Lipid lowering therapy in type 2 diabetes.

The primary defect underlying abnormalities in lipoprotein transport in type 2 diabetes is insulin resistance, which leads to increased triglycerides in the fasting and postprandial states, preponderance of small, dense LDL and low concentrations of dysfunctional HDL. Concentrations of LDL-cholesterol (LDL-C) are most often not remarkably abnormal. Based on this lipoprotein profile, it seems somewhat counterintuitive to prioritize LDL-C lowering in type 2 diabetes.

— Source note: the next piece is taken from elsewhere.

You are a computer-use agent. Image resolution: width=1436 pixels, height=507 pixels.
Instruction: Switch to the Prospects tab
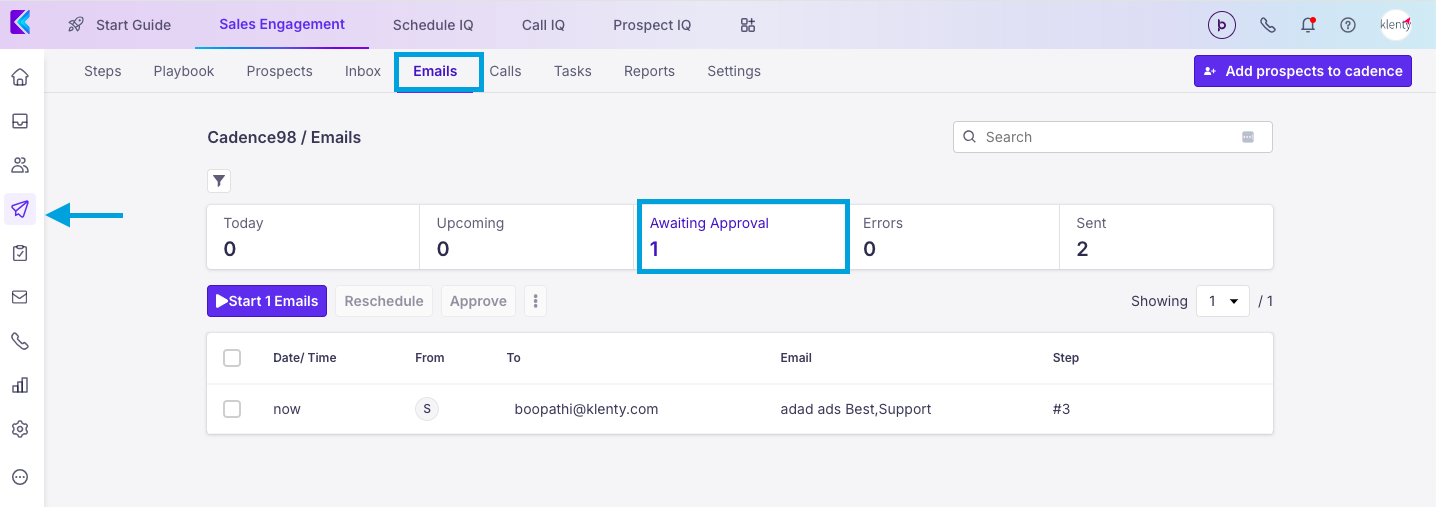coord(279,71)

Nevertheless, ≈20 years of statins trials in >18,000 diabetic patients have unequivocally established this priority. Patients with type 2 diabetes without manifest atherosclerosis should reach an LDL-C goal <100 mg/dl or a Non-HDLcholesterol (NHDL-C) goal <130 mg/dl. If their baseline LDL-C is already between 70 and 100 mg/dl LDL-C should be lowered by 30 to 40%. Thus, the majority of these patients can be managed successfully with monotherapy using standard-intensity statins (e.g. simvastatin 40 mg/d). Patients with type 2 diabetes with manifest CHD should reach an LDL-C goal <70 mg/dl or an NHDL-C goal <100 mg/dl. A sizable fraction of these patients will require high-intensity statins (e.g. atorvastatin 80 mg/d or rosuvastatin 20-40 mg/d). If LDL-C goals are still not reached or high-intensity statins are not tolerated, combination of statins with ezetimibe is advisable. In patients with persistent pronounced dyslipidemic features, i.e. high TG/low HDL-C despite maximal lifestyle intervention and optimized statin dosage, pioglitazone should be incorporated in the antidiabetic management and combinations of statins with either niacin or fenofibrate should be considered. However, it has to be recognized that evidence supporting HDL-raising therapy is currently still much weaker than evidence supporting LDL lowering with statins.